Assignment:
This exercise calls for the records to be repeated in full, exactly as written.

Provided material:
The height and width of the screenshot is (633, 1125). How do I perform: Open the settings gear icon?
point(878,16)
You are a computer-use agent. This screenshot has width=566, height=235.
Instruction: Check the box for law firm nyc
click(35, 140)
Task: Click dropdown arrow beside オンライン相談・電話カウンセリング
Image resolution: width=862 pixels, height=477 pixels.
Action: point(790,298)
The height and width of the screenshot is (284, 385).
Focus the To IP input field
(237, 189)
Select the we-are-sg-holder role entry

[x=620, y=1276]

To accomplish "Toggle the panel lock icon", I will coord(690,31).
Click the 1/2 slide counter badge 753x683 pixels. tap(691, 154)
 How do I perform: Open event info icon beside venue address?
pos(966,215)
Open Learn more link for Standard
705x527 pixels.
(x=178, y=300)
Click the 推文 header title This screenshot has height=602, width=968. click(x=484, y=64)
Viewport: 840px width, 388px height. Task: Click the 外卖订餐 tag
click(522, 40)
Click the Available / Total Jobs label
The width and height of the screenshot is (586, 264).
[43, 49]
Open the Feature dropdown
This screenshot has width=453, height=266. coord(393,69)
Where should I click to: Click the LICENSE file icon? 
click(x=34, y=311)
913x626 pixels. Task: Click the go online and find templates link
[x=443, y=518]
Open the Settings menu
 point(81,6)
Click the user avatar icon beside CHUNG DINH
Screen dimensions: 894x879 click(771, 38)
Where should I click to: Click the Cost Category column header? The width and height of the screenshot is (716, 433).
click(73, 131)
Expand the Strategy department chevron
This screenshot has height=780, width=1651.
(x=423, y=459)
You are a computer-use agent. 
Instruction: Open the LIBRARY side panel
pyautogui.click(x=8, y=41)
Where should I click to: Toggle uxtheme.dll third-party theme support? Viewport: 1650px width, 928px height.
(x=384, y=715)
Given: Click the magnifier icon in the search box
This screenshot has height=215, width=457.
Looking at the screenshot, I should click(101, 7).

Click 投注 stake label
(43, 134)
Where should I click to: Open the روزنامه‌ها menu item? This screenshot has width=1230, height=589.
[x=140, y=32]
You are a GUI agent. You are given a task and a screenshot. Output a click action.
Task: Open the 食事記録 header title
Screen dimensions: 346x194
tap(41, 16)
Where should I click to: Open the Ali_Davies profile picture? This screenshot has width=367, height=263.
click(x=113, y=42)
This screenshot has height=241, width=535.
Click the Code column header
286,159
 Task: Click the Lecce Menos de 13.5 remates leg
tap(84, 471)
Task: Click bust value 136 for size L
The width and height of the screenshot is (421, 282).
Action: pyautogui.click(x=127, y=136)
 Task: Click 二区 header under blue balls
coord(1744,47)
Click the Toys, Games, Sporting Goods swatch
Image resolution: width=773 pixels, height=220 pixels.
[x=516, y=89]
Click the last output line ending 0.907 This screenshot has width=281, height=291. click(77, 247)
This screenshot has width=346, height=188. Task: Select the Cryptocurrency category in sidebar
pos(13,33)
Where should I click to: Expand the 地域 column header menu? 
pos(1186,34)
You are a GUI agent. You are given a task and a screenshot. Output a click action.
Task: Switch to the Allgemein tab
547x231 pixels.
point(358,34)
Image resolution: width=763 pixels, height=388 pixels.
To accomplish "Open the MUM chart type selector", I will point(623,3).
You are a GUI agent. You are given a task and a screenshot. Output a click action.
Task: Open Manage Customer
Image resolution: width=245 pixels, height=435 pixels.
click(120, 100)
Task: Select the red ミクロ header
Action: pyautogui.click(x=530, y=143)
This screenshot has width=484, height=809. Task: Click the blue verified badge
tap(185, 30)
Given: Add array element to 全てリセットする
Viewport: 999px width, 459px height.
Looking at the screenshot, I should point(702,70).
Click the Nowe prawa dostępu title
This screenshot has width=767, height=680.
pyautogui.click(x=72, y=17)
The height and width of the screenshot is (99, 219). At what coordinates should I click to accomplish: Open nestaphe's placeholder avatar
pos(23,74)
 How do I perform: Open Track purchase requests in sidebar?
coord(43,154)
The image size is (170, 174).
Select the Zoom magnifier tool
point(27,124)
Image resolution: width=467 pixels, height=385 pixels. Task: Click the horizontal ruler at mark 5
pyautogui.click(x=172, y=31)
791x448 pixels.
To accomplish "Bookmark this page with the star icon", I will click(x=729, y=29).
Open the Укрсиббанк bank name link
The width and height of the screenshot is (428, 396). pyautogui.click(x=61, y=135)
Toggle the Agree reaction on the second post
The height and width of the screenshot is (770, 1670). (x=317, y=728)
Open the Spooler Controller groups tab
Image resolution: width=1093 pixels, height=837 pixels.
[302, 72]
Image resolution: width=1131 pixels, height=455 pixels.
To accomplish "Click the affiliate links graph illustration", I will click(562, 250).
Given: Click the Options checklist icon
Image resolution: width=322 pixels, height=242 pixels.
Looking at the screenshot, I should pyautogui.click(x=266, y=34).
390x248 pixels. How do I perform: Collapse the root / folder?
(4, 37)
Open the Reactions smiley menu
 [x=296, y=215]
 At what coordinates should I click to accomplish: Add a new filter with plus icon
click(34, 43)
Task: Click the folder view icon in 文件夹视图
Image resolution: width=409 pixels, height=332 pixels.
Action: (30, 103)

Answer to this task:
The height and width of the screenshot is (633, 1125). How do I perform: Open the settings gear icon?
point(878,16)
You are a computer-use agent. This screenshot has width=566, height=235.
Instruction: Check the box for law firm nyc
click(35, 140)
Task: Click dropdown arrow beside オンライン相談・電話カウンセリング
Image resolution: width=862 pixels, height=477 pixels.
Action: point(790,298)
The height and width of the screenshot is (284, 385).
Focus the To IP input field
(237, 189)
Select the we-are-sg-holder role entry

[x=620, y=1276]

To accomplish "Toggle the panel lock icon", I will coord(690,31).
Click the 1/2 slide counter badge 753x683 pixels. tap(691, 154)
 How do I perform: Open event info icon beside venue address?
pos(966,215)
Open Learn more link for Standard
705x527 pixels.
(x=178, y=300)
Click the 推文 header title This screenshot has height=602, width=968. click(x=484, y=64)
Viewport: 840px width, 388px height. Task: Click the 外卖订餐 tag
click(522, 40)
Click the Available / Total Jobs label
The width and height of the screenshot is (586, 264).
[43, 49]
Open the Feature dropdown
This screenshot has width=453, height=266. coord(393,69)
Where should I click to: Click the LICENSE file icon? 
click(x=34, y=311)
913x626 pixels. Task: Click the go online and find templates link
[x=443, y=518]
Open the Settings menu
 point(81,6)
Click the user avatar icon beside CHUNG DINH
Screen dimensions: 894x879 click(771, 38)
Where should I click to: Click the Cost Category column header? The width and height of the screenshot is (716, 433).
click(73, 131)
Expand the Strategy department chevron
This screenshot has height=780, width=1651.
(x=423, y=459)
You are a computer-use agent. 
Instruction: Open the LIBRARY side panel
pyautogui.click(x=8, y=41)
Where should I click to: Toggle uxtheme.dll third-party theme support? Viewport: 1650px width, 928px height.
(x=384, y=715)
Given: Click the magnifier icon in the search box
This screenshot has height=215, width=457.
Looking at the screenshot, I should click(101, 7).

Click 投注 stake label
(43, 134)
Where should I click to: Open the روزنامه‌ها menu item? This screenshot has width=1230, height=589.
[x=140, y=32]
You are a GUI agent. You are given a task and a screenshot. Output a click action.
Task: Open the 食事記録 header title
Screen dimensions: 346x194
tap(41, 16)
Where should I click to: Open the Ali_Davies profile picture? This screenshot has width=367, height=263.
click(x=113, y=42)
This screenshot has height=241, width=535.
Click the Code column header
286,159
 Task: Click the Lecce Menos de 13.5 remates leg
tap(84, 471)
Task: Click bust value 136 for size L
The width and height of the screenshot is (421, 282).
Action: pyautogui.click(x=127, y=136)
 Task: Click 二区 header under blue balls
coord(1744,47)
Click the Toys, Games, Sporting Goods swatch
Image resolution: width=773 pixels, height=220 pixels.
[x=516, y=89]
Click the last output line ending 0.907 This screenshot has width=281, height=291. click(77, 247)
This screenshot has width=346, height=188. Task: Select the Cryptocurrency category in sidebar
pos(13,33)
Where should I click to: Expand the 地域 column header menu? 
pos(1186,34)
You are a GUI agent. You are given a task and a screenshot. Output a click action.
Task: Switch to the Allgemein tab
547x231 pixels.
point(358,34)
Image resolution: width=763 pixels, height=388 pixels.
To accomplish "Open the MUM chart type selector", I will point(623,3).
You are a GUI agent. You are given a task and a screenshot. Output a click action.
Task: Open Manage Customer
Image resolution: width=245 pixels, height=435 pixels.
click(120, 100)
Task: Select the red ミクロ header
Action: pyautogui.click(x=530, y=143)
This screenshot has width=484, height=809. Task: Click the blue verified badge
tap(185, 30)
Given: Add array element to 全てリセットする
Viewport: 999px width, 459px height.
Looking at the screenshot, I should point(702,70).
Click the Nowe prawa dostępu title
This screenshot has width=767, height=680.
pyautogui.click(x=72, y=17)
The height and width of the screenshot is (99, 219). At what coordinates should I click to accomplish: Open nestaphe's placeholder avatar
pos(23,74)
 How do I perform: Open Track purchase requests in sidebar?
coord(43,154)
The image size is (170, 174).
Select the Zoom magnifier tool
point(27,124)
Image resolution: width=467 pixels, height=385 pixels. Task: Click the horizontal ruler at mark 5
pyautogui.click(x=172, y=31)
791x448 pixels.
To accomplish "Bookmark this page with the star icon", I will click(x=729, y=29).
Open the Укрсиббанк bank name link
The width and height of the screenshot is (428, 396). pyautogui.click(x=61, y=135)
Toggle the Agree reaction on the second post
The height and width of the screenshot is (770, 1670). (x=317, y=728)
Open the Spooler Controller groups tab
Image resolution: width=1093 pixels, height=837 pixels.
[302, 72]
Image resolution: width=1131 pixels, height=455 pixels.
To accomplish "Click the affiliate links graph illustration", I will click(562, 250).
Given: Click the Options checklist icon
Image resolution: width=322 pixels, height=242 pixels.
Looking at the screenshot, I should pyautogui.click(x=266, y=34).
390x248 pixels. How do I perform: Collapse the root / folder?
(4, 37)
Open the Reactions smiley menu
 [x=296, y=215]
 At what coordinates should I click to accomplish: Add a new filter with plus icon
click(34, 43)
Task: Click the folder view icon in 文件夹视图
Image resolution: width=409 pixels, height=332 pixels.
Action: (30, 103)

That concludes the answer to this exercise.